> [ASSIGNMENT]:
From the listing below, copy only the lines from the line that contains "The width and height of the screenshot is (2576, 1279)." to the line that contains "Choose 'конец;' in", counting those two lines as part of the copy.

> [INPUT DATA]:
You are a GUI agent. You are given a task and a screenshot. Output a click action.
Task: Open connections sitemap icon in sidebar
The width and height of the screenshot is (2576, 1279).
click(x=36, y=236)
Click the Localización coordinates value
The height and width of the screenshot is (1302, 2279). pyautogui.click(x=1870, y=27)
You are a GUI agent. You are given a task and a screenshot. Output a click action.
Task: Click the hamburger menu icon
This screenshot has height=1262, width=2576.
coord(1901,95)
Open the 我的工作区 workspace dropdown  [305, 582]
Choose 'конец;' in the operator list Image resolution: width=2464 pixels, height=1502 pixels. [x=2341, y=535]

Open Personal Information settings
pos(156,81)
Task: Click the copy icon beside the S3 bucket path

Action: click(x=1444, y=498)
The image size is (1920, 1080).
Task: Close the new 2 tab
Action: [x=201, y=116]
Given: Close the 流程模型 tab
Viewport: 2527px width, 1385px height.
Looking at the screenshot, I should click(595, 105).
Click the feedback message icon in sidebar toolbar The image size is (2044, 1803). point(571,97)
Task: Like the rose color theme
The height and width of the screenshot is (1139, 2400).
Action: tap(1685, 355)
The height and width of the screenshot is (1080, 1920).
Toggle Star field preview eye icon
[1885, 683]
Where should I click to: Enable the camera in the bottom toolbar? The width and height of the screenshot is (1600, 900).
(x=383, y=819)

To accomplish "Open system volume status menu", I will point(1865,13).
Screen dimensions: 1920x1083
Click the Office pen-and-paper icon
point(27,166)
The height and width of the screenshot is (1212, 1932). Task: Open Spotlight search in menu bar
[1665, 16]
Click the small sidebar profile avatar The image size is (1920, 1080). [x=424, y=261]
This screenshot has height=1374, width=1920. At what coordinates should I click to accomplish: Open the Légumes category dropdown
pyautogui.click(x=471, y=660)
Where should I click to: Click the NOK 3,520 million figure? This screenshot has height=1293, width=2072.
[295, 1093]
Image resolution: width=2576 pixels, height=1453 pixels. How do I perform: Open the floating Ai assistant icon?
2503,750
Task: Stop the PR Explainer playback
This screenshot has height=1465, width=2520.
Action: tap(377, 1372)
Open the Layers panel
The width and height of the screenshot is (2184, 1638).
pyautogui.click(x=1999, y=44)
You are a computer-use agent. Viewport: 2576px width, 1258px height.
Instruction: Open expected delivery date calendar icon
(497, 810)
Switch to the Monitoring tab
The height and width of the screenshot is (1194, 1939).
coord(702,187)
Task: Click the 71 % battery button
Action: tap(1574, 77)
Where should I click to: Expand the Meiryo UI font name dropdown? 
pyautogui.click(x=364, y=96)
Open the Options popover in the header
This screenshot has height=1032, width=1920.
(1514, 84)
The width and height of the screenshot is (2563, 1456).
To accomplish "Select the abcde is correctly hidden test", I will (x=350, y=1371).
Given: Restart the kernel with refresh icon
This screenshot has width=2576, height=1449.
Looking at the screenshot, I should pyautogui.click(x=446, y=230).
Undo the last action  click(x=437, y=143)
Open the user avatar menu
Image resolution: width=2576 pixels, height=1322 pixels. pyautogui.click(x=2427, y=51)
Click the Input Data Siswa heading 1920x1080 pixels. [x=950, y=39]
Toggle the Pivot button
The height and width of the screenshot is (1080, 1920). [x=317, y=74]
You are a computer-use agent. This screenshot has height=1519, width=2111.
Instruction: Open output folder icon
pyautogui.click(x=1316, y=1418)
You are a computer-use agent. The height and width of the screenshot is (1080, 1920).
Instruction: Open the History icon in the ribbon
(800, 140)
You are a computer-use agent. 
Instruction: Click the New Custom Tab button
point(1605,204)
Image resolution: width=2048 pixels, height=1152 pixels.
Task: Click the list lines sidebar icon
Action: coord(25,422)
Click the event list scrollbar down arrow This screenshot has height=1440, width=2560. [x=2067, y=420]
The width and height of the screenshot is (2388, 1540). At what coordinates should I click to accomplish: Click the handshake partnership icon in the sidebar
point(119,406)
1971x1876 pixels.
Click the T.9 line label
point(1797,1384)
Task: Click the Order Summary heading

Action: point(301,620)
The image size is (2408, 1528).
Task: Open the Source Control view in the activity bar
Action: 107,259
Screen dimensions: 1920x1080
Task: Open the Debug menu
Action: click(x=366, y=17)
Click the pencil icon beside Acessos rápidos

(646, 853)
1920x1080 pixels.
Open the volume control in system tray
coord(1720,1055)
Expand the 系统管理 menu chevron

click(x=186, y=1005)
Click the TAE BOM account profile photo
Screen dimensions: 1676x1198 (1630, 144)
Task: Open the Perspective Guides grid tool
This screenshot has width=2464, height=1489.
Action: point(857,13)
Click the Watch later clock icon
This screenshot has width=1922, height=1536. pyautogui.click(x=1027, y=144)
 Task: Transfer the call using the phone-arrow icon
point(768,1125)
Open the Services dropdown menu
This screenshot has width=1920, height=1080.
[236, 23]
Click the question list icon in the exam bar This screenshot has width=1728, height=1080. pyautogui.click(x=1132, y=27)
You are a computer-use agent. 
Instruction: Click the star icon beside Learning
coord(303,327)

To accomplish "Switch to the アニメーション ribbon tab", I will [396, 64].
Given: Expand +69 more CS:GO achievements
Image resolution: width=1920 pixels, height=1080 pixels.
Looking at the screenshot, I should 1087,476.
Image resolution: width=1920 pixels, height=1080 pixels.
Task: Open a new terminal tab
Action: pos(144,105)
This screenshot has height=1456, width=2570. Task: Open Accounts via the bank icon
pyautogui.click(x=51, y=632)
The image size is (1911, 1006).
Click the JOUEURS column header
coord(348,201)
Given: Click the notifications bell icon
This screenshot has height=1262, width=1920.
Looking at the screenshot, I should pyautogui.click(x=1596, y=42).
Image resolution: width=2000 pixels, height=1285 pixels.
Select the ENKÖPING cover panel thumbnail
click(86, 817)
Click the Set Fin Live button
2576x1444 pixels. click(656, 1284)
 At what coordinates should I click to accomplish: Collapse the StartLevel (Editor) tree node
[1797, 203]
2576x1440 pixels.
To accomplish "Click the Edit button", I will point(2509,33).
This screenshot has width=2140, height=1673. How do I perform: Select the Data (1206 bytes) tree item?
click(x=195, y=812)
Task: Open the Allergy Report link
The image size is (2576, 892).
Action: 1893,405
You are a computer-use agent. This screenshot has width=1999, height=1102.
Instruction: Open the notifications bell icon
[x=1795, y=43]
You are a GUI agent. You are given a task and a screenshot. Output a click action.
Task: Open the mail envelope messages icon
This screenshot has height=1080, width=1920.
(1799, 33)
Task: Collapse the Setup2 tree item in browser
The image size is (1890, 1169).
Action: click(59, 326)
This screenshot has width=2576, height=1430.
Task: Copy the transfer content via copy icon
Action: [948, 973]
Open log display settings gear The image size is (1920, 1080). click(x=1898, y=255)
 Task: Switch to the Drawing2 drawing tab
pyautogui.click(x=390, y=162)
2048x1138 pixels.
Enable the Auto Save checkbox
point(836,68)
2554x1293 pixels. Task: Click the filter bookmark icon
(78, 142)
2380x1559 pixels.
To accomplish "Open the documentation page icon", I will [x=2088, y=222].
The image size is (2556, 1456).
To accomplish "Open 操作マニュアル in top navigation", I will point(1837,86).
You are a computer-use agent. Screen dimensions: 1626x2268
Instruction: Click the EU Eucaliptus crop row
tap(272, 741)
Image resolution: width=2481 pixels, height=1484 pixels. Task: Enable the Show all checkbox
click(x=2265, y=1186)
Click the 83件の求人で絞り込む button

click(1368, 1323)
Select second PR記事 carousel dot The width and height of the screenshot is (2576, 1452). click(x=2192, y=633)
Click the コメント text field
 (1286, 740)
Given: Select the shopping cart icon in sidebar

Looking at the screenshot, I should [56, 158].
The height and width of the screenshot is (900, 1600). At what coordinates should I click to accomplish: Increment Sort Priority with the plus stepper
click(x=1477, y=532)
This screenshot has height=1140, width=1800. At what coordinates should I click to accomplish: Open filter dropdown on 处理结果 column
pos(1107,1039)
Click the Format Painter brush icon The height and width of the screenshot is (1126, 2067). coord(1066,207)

> [PROBLEM SOLUTION]:
The width and height of the screenshot is (2576, 1279).
click(x=36, y=236)
Click the Localización coordinates value
The height and width of the screenshot is (1302, 2279). pyautogui.click(x=1870, y=27)
You are a GUI agent. You are given a task and a screenshot. Output a click action.
Task: Click the hamburger menu icon
This screenshot has height=1262, width=2576.
coord(1901,95)
Open the 我的工作区 workspace dropdown  [305, 582]
Choose 'конец;' in the operator list Image resolution: width=2464 pixels, height=1502 pixels. [x=2341, y=535]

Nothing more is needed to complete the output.